What is Paper Prototyping and Why Use It?
Paper prototyping is sketching how you initially envision your user interface (UI) to look. These types of sketches are generally done early in a design process, after such steps as user research and information architecture, and are low fidelity, meaning they require minimal effort, experience, and skill to produce.
This low bar for entry is one of the biggest benefits of paper prototyping. You don’t have to know software like Sketch or Adobe XD to create paper prototypes which means more people can be involved in the visual conceptualization of your product. The more perspectives in the prototyping conversation the more ideas you will get and problems you will discover, increasing your chances of figuring out the best design.
Paper prototypes are also faster to produce and easier to modify than digital prototypes, as the video above shows. This makes paper a cheaper option for the beginning stages of prototyping when you may be uncertain of your approach and end up going down a lot of dead-end routes before honing in on the best options.

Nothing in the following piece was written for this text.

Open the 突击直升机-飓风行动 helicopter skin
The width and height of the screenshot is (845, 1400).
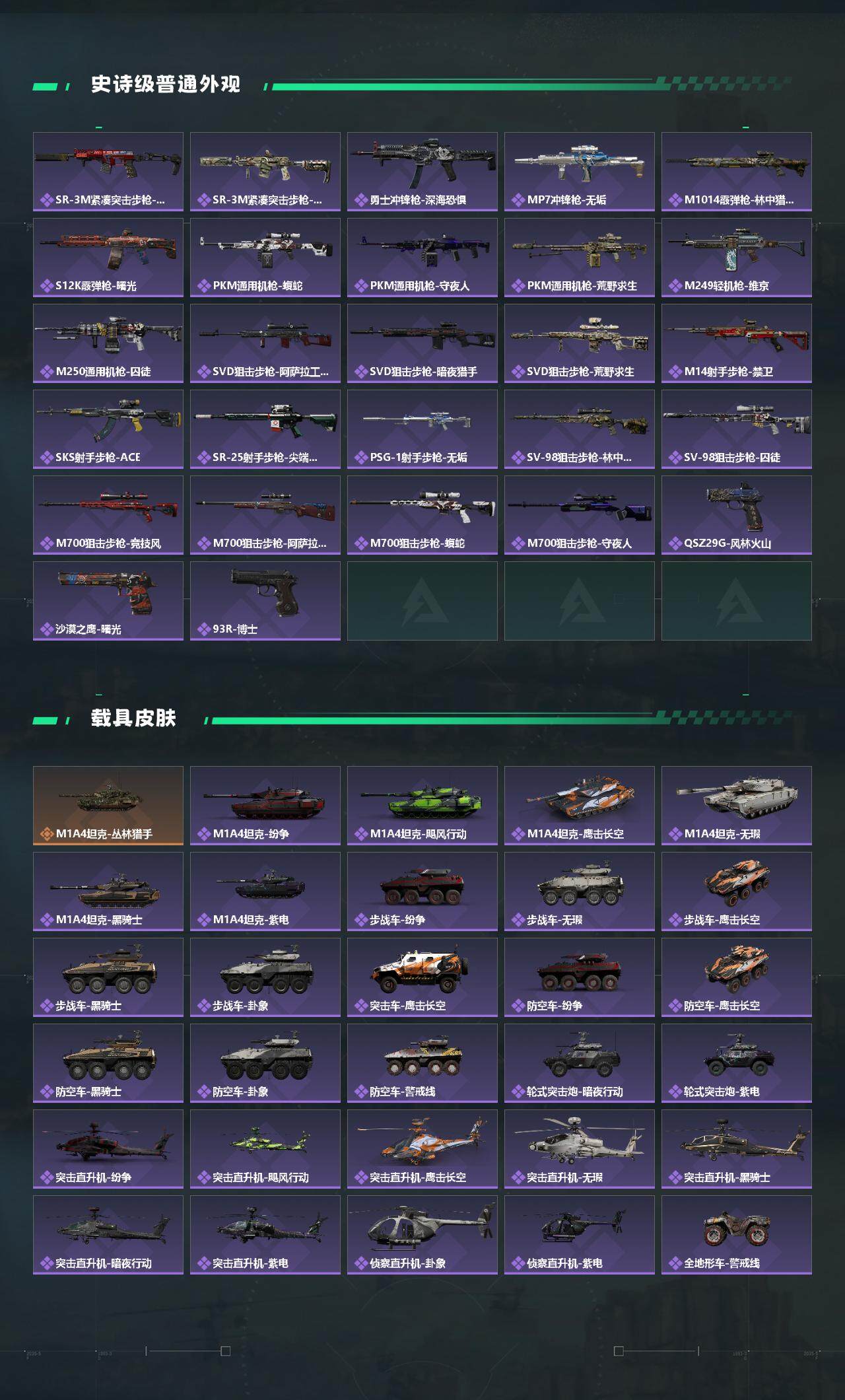[x=265, y=1149]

There’s no bias to continue with bad design options because you’ve invested a ton of time or resources in the prototype. Just crumple up the paper, toss it in the recycling bin, and grab a fresh sheet.
Paper prototyping is best for exploring the high-level design of your product, such as the layout, information architecture, and user flows. For these low fidelity sketches, you generally do not need to include specific color choices, finalized copy, or other content pieces like photography. You’re not trying to impress anyone with your artistic skills. You’re just trying to offer an approximation of what users will see.
The goal with paper prototypes is to understand your product and develop direction for it quickly. Paper prototypes are generally used to get ideas in your head out on paper or, within a team, to communicate, discuss, and refine ideas.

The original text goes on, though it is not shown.